За несколько дней до смерти инспектор уголовного розыска А. Шор в загаженном, заплеванном помещении полицейского участка читал мне свое последнее стихотворение:
Не архангельские трубы,
Деревянные фаготы
Пели мне о жизни грубой,
О печалях и заботах…
А кончалось стихотворение удивительным, почти сверхъестественным предчувствием:
Не скорбя и не ликуя,
Ожидаю смерти милой,
Золотого аллилуйя
Над высокою могилой…
Тогда же Фиолетов (Шор) говорил, что хочет все бросить и бежать в сказочную страну — Индию…

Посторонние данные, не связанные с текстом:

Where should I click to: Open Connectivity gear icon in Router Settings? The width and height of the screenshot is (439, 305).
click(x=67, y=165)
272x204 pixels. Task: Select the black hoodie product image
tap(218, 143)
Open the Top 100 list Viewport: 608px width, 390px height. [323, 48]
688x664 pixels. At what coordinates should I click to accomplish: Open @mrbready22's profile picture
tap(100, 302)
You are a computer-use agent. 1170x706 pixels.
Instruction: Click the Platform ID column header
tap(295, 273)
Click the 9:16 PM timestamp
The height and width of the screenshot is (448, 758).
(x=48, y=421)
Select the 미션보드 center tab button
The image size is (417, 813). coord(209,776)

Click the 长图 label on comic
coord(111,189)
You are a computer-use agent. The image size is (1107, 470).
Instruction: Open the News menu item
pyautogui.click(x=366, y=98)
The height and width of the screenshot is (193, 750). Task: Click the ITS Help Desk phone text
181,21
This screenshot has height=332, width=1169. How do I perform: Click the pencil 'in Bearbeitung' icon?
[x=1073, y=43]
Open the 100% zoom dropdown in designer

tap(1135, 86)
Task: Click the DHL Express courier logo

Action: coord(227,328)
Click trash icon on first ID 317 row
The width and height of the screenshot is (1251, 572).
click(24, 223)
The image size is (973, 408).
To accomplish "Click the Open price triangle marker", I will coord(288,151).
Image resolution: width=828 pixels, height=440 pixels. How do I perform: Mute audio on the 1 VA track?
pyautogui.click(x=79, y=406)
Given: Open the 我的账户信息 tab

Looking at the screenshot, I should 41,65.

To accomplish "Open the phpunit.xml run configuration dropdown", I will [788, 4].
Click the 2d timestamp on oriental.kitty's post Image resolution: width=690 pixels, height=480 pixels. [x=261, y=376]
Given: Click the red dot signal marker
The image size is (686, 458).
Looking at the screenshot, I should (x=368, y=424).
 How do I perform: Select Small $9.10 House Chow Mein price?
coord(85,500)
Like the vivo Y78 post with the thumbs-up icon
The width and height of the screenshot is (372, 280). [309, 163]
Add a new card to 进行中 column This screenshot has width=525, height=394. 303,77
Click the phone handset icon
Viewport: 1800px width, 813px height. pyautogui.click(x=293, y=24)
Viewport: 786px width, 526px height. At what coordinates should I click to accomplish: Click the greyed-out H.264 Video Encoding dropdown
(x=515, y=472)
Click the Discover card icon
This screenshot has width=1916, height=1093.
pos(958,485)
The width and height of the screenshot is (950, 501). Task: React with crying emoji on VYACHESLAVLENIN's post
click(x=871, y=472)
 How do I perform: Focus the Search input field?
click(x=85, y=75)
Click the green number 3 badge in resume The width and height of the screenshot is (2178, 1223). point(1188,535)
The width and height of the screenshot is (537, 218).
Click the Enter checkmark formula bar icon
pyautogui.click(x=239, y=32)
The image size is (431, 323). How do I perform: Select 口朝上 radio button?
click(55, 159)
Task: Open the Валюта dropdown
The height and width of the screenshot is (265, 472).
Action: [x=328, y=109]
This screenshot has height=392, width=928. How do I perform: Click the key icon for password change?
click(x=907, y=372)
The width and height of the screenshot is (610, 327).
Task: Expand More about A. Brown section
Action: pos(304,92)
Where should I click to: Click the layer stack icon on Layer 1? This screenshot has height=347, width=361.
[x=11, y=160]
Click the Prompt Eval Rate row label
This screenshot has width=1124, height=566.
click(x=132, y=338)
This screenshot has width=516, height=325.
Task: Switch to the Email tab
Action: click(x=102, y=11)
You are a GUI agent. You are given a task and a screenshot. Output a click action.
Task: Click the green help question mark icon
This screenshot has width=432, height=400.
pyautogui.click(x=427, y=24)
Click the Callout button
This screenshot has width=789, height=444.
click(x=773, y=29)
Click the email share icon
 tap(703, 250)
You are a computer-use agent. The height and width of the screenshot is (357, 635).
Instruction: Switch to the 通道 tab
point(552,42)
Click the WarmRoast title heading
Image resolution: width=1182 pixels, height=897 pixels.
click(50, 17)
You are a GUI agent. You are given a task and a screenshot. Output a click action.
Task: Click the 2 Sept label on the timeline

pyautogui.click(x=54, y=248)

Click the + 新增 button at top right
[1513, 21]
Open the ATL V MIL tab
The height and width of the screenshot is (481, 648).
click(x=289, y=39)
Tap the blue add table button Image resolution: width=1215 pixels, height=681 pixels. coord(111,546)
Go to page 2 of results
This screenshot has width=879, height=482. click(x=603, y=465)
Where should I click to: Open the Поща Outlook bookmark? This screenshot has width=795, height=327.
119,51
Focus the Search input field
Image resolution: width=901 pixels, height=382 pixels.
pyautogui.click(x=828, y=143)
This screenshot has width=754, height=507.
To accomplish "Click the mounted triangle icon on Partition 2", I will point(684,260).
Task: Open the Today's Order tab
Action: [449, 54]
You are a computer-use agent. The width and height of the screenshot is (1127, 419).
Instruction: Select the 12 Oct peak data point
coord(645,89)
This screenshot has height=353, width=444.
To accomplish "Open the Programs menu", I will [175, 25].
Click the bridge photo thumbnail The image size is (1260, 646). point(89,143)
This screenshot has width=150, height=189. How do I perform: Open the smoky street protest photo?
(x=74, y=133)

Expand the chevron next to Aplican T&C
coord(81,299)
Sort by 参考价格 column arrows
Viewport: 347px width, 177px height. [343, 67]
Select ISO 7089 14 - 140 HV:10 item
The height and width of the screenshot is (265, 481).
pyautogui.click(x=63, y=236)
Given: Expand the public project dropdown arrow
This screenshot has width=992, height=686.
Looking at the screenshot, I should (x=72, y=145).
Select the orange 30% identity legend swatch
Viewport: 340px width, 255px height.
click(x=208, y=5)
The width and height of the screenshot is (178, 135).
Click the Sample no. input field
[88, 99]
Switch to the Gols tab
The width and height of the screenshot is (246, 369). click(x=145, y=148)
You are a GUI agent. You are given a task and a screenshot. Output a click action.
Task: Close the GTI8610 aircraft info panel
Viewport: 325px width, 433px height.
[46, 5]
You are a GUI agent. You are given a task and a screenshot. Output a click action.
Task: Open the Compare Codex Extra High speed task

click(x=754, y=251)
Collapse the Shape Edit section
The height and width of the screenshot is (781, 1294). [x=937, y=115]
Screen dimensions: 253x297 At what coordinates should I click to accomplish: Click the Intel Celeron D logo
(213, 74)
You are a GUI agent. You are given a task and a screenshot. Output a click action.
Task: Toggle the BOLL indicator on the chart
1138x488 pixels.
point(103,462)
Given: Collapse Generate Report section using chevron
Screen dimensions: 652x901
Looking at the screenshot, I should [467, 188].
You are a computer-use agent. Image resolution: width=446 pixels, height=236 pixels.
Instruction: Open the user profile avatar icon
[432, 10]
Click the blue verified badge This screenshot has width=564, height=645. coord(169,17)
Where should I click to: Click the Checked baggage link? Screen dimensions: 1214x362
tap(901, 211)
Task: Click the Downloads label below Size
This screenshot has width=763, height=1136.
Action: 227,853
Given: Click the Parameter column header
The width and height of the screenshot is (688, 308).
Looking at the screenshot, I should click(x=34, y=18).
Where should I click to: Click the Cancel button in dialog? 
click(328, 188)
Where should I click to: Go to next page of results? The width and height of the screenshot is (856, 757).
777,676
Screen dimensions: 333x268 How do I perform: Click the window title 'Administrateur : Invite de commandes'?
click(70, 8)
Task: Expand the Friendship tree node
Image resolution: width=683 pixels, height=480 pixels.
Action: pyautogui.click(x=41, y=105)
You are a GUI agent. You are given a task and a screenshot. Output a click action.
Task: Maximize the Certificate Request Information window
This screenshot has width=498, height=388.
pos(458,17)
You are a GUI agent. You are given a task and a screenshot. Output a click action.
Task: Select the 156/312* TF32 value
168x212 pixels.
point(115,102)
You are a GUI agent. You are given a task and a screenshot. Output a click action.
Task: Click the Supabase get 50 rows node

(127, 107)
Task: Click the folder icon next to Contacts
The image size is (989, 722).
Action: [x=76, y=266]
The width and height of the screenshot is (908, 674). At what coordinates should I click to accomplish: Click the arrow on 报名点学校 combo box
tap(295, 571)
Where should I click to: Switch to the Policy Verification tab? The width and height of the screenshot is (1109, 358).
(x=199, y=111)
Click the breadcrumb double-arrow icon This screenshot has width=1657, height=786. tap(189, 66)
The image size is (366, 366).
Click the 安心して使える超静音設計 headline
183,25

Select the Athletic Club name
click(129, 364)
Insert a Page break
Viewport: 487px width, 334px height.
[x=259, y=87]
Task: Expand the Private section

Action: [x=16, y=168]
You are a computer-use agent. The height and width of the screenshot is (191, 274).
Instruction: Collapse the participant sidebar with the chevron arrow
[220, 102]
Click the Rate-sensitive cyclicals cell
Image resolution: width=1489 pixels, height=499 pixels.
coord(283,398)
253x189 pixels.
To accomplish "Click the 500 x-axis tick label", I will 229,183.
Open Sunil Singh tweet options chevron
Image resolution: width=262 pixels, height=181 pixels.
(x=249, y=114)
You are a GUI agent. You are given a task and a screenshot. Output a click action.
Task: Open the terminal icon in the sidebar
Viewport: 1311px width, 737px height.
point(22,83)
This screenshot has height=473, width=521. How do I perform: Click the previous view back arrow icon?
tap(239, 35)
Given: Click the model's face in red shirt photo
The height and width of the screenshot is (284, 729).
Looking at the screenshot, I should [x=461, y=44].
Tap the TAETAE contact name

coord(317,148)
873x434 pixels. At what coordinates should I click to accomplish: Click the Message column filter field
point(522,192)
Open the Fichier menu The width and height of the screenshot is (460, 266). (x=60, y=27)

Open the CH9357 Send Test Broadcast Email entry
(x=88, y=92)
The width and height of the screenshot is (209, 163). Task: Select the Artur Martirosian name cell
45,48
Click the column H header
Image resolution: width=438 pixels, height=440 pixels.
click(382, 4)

Не хочется закончить статью на грустных воспоминаниях о поэтах, гибель которых мне известна. Вспоминается фигура пришедшего в наш город замечательного чудака — поэта Чичерина, Ликсей Миколаевича (как он сам произносил свое имя и отчество). Статный красивый человек, зиму и лето в легкой парусиновой блузе, в сандалиях на босу ногу. Чичерин пешком обходил всю Россию, изучая и собирая все народные говоры, чтобы проникнуть в самую глубь речевой стихии русского народного языка. У меня сейчас под рукой его сборник «Плафь» — фонетическое воспроизведение слова «Плавь» (сплав). Обычной орфографии Чичерин не признавал, так как служит она для передачи слов — мыслей, его же интересовала самая фонетика слова. Поэтому он придумал массу дополнительных знаков, долженствующих передавать звуковые оттенки речи. Понять сейчас его «заумные» произведения почти невозможно — но что за удовольствие было его самого слушать! Почти не понимая смысла, слушатель как бы сопереживал творческую эмоцию поэта и, казалось, проникал вместе с ним к самым истокам русского говора, русской речевой стихии. Голос у него был замечательный. Читал он и стихи Пушкина, Баратынского, Лермонтова, Мандельштама.